First, the configuration file format was already used well beyond its capacities: it’s quite hard to express advanced fine grained options when using the infamous INI file format. Continuing with python I did consider using the pyparsing library and even went as far as writing a prototype command language with it. While the lib was working great for that, at the time at least it wasn’t available for Python 3 and not to be found in some OS vendors. pgloader is available today for Debian and derivatives, RedHat and derivatives, FreeBSD, OpenBSD, and some more. And you can easily enough use it on Windows too, because it only depends on Psycopg, basically, so that I wanted to keep things simple for the end user. Basically, integrating that lib was a problem.

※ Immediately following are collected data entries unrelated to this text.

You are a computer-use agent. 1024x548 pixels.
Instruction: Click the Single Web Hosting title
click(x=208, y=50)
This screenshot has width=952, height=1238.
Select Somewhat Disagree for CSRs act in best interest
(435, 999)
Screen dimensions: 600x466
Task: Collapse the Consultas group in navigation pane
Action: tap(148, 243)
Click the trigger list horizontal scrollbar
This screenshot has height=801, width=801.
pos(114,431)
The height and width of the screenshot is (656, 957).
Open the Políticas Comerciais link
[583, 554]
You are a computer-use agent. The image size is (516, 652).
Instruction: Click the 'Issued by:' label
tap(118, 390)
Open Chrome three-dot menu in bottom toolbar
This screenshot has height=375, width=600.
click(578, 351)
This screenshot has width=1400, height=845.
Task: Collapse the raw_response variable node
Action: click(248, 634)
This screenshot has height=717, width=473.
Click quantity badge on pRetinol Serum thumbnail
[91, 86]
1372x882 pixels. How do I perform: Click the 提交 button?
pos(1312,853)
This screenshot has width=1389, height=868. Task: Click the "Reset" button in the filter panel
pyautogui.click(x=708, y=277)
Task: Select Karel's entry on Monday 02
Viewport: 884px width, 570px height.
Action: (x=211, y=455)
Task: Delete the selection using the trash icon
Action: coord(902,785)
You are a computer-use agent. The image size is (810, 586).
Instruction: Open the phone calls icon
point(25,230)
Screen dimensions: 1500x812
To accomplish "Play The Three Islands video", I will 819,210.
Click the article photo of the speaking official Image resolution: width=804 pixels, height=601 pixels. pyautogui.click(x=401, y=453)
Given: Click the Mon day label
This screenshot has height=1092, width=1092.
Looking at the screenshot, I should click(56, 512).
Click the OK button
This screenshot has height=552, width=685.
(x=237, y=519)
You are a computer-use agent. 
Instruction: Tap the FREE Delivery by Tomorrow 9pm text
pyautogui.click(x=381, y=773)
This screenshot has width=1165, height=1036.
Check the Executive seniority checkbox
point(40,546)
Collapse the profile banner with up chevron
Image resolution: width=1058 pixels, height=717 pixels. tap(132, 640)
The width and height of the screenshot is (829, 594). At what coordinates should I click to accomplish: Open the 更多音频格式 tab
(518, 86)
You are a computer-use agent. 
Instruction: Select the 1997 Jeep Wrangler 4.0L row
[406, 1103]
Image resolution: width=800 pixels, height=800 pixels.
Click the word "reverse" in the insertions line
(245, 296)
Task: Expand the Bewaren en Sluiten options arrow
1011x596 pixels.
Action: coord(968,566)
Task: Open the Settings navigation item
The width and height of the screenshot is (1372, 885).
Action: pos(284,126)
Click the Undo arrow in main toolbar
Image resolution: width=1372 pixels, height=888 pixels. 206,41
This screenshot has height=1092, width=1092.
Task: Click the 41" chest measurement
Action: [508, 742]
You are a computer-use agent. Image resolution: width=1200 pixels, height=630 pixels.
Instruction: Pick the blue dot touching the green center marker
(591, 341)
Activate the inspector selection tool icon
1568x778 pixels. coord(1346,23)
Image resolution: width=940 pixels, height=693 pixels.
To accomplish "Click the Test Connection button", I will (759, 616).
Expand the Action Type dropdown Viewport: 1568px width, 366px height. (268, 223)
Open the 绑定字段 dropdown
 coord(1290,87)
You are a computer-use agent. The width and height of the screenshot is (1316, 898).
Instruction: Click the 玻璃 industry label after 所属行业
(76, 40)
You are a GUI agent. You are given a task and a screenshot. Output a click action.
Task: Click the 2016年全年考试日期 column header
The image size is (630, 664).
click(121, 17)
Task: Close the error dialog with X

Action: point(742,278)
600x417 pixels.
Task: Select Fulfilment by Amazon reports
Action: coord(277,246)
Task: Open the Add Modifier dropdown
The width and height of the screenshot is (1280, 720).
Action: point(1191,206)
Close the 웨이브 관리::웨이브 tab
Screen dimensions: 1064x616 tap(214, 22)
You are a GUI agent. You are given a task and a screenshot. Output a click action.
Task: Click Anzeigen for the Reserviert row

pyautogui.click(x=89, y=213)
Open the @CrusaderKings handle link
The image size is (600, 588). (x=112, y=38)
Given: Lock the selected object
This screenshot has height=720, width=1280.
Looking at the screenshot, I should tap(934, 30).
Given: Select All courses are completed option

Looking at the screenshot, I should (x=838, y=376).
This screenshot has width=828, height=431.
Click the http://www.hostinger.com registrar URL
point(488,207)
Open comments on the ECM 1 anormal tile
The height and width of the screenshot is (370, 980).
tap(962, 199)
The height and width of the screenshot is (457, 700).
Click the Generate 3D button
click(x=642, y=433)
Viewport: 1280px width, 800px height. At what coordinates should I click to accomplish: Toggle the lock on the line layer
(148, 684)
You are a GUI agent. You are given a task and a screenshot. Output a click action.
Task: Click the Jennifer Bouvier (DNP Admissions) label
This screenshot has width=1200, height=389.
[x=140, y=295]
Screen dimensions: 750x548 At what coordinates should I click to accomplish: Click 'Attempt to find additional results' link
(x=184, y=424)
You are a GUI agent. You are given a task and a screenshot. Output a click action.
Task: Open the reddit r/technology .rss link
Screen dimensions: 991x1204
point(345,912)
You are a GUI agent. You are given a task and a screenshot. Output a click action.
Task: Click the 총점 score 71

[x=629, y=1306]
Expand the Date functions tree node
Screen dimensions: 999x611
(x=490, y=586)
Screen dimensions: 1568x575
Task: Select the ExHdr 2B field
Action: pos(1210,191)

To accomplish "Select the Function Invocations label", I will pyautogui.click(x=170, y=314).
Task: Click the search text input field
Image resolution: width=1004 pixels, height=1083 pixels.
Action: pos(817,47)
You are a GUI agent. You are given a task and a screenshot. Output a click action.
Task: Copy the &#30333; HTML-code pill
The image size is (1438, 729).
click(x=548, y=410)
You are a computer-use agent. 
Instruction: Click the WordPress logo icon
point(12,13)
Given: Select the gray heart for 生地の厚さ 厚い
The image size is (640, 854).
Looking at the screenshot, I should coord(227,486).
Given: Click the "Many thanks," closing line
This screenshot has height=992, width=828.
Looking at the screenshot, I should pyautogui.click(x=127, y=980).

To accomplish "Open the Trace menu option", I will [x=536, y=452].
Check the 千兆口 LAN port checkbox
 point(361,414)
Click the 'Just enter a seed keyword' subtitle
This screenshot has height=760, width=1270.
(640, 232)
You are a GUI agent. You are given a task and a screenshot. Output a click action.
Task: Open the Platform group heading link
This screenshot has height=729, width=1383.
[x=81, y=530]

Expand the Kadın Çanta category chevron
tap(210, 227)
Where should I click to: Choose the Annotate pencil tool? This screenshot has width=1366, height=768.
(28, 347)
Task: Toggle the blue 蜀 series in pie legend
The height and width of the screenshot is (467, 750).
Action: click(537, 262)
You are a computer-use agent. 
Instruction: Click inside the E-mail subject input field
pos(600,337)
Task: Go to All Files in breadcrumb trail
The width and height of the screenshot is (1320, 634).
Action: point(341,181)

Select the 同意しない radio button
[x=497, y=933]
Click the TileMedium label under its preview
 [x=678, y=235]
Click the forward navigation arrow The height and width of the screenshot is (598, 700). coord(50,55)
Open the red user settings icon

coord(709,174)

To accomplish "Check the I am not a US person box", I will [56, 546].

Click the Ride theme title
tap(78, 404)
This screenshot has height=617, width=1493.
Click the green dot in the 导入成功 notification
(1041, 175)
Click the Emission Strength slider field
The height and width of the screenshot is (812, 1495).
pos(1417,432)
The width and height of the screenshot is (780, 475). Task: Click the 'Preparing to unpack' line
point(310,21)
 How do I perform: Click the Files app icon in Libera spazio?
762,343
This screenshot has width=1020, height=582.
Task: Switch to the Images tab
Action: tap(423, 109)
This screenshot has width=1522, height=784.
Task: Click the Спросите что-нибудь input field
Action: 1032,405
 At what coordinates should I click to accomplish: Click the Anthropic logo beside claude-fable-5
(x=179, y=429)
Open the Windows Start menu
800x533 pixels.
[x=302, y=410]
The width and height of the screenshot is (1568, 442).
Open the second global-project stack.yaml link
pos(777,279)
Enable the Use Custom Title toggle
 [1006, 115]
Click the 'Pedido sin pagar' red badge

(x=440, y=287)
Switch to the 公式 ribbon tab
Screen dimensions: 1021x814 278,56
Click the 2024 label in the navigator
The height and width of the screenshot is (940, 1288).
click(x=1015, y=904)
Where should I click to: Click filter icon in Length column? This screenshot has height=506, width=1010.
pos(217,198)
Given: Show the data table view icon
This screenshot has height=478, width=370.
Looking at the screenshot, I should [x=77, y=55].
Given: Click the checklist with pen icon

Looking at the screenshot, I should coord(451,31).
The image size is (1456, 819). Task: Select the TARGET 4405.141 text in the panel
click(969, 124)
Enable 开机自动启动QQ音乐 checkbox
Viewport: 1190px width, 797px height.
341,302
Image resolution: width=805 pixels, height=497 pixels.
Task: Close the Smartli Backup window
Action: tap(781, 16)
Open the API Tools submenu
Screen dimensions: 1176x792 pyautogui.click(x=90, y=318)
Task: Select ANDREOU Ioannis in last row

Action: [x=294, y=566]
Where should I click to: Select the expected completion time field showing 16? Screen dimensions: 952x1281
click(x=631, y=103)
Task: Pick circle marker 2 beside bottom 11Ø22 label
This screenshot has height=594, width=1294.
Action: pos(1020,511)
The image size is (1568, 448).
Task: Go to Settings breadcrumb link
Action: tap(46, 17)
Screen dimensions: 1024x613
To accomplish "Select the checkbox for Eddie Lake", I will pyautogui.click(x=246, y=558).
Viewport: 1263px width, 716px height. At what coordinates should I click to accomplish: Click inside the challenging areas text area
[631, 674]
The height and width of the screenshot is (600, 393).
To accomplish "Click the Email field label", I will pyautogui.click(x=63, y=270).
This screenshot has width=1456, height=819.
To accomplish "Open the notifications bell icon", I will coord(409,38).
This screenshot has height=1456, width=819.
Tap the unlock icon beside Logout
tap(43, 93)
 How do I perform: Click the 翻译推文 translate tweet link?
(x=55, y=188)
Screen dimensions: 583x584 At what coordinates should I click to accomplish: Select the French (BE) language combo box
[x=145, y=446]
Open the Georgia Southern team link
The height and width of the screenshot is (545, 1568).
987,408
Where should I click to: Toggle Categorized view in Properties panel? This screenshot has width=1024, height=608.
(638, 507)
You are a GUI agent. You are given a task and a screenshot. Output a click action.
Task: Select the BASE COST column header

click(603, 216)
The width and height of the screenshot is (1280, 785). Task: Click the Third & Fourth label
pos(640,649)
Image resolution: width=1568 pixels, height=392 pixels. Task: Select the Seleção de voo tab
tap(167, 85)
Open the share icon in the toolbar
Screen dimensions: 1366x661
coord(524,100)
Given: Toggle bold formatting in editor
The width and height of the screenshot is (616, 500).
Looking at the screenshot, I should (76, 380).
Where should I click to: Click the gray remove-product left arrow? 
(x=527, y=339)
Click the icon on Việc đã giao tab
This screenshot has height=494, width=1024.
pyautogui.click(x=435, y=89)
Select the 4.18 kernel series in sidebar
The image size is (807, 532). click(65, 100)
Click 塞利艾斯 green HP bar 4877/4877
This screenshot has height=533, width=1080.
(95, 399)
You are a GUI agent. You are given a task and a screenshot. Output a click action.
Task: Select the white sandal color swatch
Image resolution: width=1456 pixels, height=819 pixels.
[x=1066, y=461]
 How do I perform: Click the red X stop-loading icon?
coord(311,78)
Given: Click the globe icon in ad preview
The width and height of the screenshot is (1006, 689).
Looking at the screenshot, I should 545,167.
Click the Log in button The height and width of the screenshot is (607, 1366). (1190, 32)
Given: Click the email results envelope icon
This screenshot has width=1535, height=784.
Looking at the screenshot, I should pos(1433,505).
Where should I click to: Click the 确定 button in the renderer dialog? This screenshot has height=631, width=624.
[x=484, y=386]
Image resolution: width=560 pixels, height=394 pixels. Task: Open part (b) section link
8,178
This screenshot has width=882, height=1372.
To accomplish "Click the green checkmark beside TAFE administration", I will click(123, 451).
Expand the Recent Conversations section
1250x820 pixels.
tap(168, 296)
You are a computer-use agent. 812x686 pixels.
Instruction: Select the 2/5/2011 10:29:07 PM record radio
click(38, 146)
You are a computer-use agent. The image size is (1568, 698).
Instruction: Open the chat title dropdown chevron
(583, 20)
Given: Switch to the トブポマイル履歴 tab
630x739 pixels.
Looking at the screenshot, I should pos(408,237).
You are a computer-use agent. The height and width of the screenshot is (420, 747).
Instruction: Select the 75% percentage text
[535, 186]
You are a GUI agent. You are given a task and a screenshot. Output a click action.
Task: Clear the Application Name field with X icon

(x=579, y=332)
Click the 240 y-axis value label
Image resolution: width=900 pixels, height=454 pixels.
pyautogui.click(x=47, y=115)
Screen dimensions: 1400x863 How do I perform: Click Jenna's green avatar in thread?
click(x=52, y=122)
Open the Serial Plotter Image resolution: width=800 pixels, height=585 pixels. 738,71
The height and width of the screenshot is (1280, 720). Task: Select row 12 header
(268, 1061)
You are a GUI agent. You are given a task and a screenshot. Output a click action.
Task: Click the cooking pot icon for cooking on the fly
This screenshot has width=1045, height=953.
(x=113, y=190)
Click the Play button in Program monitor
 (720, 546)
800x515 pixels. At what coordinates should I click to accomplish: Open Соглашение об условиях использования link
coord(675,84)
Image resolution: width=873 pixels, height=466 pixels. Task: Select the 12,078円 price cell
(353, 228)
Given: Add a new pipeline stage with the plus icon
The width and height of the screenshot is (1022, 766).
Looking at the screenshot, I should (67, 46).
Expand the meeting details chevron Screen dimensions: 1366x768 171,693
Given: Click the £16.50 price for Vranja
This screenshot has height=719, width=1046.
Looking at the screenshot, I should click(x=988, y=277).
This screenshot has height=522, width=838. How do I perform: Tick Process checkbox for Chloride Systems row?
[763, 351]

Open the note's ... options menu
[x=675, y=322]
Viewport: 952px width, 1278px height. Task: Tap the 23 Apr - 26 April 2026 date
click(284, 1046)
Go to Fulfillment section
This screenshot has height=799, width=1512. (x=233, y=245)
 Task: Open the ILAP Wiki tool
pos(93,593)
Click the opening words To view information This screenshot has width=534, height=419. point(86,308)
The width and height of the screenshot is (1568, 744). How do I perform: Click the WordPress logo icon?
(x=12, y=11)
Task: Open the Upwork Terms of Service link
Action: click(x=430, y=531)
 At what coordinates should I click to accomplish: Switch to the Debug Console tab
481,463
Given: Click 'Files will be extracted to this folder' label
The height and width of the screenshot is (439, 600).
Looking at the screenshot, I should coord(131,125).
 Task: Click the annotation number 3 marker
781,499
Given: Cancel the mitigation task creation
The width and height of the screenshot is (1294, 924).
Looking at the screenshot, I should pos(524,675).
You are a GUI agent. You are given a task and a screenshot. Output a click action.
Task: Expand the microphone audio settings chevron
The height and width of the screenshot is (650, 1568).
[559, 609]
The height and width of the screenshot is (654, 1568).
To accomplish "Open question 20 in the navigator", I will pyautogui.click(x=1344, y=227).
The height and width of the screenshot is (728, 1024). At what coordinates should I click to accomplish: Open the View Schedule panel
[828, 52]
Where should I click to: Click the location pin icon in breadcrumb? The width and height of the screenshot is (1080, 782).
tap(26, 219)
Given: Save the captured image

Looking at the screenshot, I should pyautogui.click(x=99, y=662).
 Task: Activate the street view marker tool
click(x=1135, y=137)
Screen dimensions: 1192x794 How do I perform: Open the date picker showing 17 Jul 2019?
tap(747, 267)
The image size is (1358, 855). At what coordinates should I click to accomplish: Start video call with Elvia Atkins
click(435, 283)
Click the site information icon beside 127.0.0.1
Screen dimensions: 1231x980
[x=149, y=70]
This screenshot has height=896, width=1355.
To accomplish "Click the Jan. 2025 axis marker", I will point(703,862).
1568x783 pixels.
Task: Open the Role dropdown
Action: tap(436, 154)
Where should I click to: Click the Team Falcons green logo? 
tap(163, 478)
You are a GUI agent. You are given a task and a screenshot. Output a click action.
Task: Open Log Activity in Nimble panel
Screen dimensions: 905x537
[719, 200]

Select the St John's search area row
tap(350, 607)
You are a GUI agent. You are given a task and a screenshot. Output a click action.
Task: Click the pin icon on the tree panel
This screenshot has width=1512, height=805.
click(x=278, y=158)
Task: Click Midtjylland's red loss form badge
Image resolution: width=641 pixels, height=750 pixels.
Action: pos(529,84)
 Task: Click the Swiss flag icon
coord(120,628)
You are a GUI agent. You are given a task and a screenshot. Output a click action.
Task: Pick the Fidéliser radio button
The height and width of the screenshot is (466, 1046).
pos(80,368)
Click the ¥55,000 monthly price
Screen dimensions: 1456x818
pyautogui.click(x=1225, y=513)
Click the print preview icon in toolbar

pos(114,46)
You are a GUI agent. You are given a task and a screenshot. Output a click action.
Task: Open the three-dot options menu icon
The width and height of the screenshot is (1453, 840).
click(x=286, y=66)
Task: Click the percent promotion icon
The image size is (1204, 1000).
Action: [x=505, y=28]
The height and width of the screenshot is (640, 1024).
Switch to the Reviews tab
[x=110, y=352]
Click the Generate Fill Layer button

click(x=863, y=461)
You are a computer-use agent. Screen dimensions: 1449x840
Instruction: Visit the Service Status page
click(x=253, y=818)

Then again, the performances were a bigger and bigger worry for me as the size of files one want to load into its database grew bigger. The real problem was not perceived as the current performance characteristics but rather how to improve them, and I didn’t see many ways forward. The most obvious one was to rewrite critical parts in C, but if I need to switch away from python I’d rather find a better compromse than writing python modules in C.
That’s in short what lead me to consider alternatives. And as I had some really good preliminary performances results with a programming language I can actually like, I decided to go with Common Lisp.
A Test case
The blog post I actually wanted to write would have been about the awesome ip4r extension, which is about indexing IP range searches as mostly used nowadays in geoip location. The first step here is to find some data to use and load them, and wanting to do that I realised we were lacking an all-integrated tool easy enough to use.
And that’s exactly the reason why I’m working on pgloader in the first place, to make it really easy to load data, converting it on the fly and all the jazz. And that ip4r test case actually has been a very good excuse at improving what I already had.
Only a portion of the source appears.